Digital Edition

Data Warehouse and Data Lake | @ExpoDX @Schmarzo #BigData #DataLake
Maybe the best way to understand today’s role of the data warehouse is with a bit of history

This blog was written with the thoughtful assistance of David Leibowitz, Dell EMC Director of Business Intelligence, Analytics & Big Data

So data warehousing may not be cool anymore, you say? It’s yesterday’s technology (or 1990’s technology if you’re as old as me) that served yesterday’s business needs. And while it’s true that recent big data and data science technologies, architectures and methodologies seems to have rendered data warehousing to the back burner, it is entirely false that there is not a critical role for the data warehouse and Business Intelligence in digitally transformed organizations.

Maybe the best way to understand today’s role of the data warehouse is with a bit of history. And please excuse us if we take a bit of liberty with history (since we were there for most of this!).

Phase 1: The Data Warehouse Era
Phase 1: In the beginning, Gods (Ralph Kimble and Bill Inmon, depending upon your data warehouse religious beliefs) created the data warehouse. And it was good. The data warehouse, coupled with Business Intelligence (BI) tools, served the management and operational reporting needs of the organization so that executives and line-of-business managers could quickly and easily understand the status of the business, identify opportunities, and highlight potential areas of under-performance (see Figure 1).

Figure 1: The Data Warehouse Era

The data warehouse served as a central integration point; collecting, cleansing and aggregating a variety of data sources from AS/400, relational and file based (such as EDI).
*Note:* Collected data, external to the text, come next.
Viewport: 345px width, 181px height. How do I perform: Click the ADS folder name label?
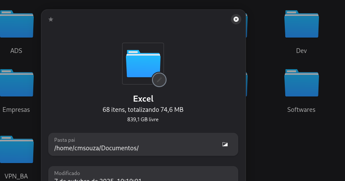pyautogui.click(x=16, y=51)
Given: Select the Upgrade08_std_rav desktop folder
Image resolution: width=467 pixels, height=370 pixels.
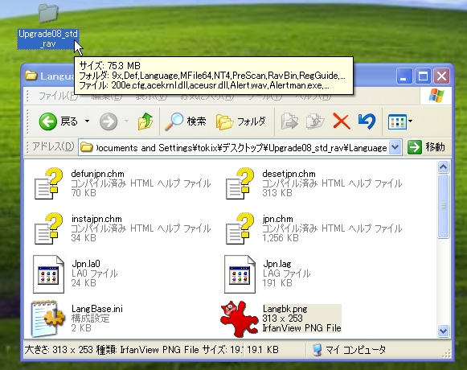Looking at the screenshot, I should click(x=48, y=27).
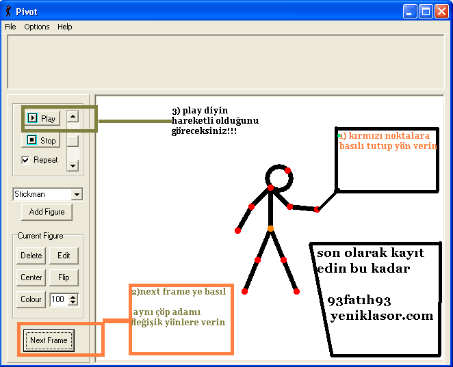Select the red handle on the stickman's head
This screenshot has width=453, height=367.
pos(288,171)
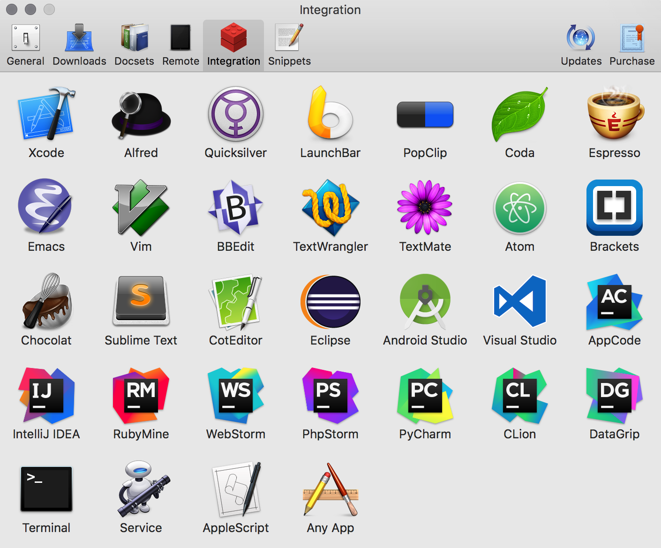The image size is (661, 548).
Task: Open the Android Studio integration
Action: click(425, 301)
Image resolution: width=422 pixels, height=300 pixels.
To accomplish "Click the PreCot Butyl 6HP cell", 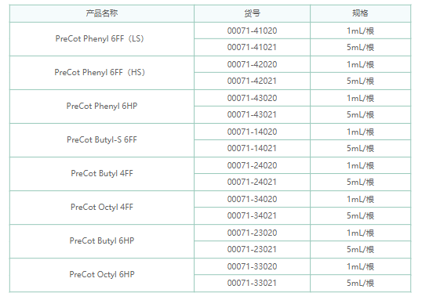I will coord(102,240).
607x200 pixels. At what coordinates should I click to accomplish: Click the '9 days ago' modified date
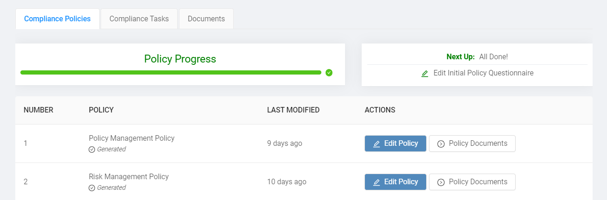pyautogui.click(x=285, y=144)
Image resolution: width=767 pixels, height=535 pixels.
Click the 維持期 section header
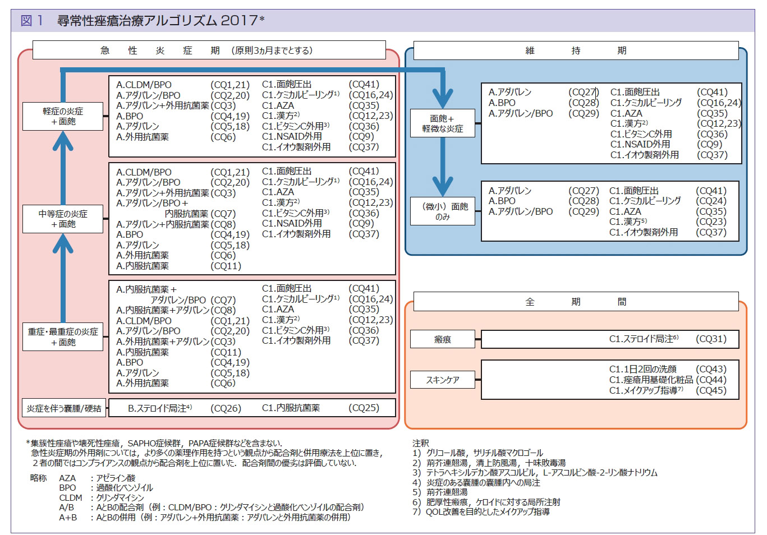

For the first time, data from supply chain, warehouse management, AP/AR, HR, point of sale was available in a “single version of the truth.”

Using extraction-transform-load (ETL) processing wasn’t always quick, and could require a degree of technical gymnastics to bring together all of these disparate data sources. At one point, the “enterprise service bus” entered the playing field to lighten the load on ETL maintenance, but routines quickly went from proprietary data sources, to proprietary (and sometimes arcane) middleware business logic code (anyone remember Monk?).

The data warehouse supported reports and interactive dashboards that enabled business management to have a full grasp on the state of the business. That said, report authoring was static and not really enabled for democratizing data. Typically, the nascent concept of self-service BI was limited to cloning a subset of the data warehouse to smaller data marts, and extracts to Excel for business analysis purposes. This proliferation of additional data silos created reporting environments that were out of sync (remember the heated sales meetings where teams couldn’t agree as to which report figures were correct?) and the analysis paralysis caused by spreadmarts meant that more time was spent working the data rather than driving insight. But we all dealt with it, as it was agreed that some information (no matter the effort it took to acquire) was more important that no data.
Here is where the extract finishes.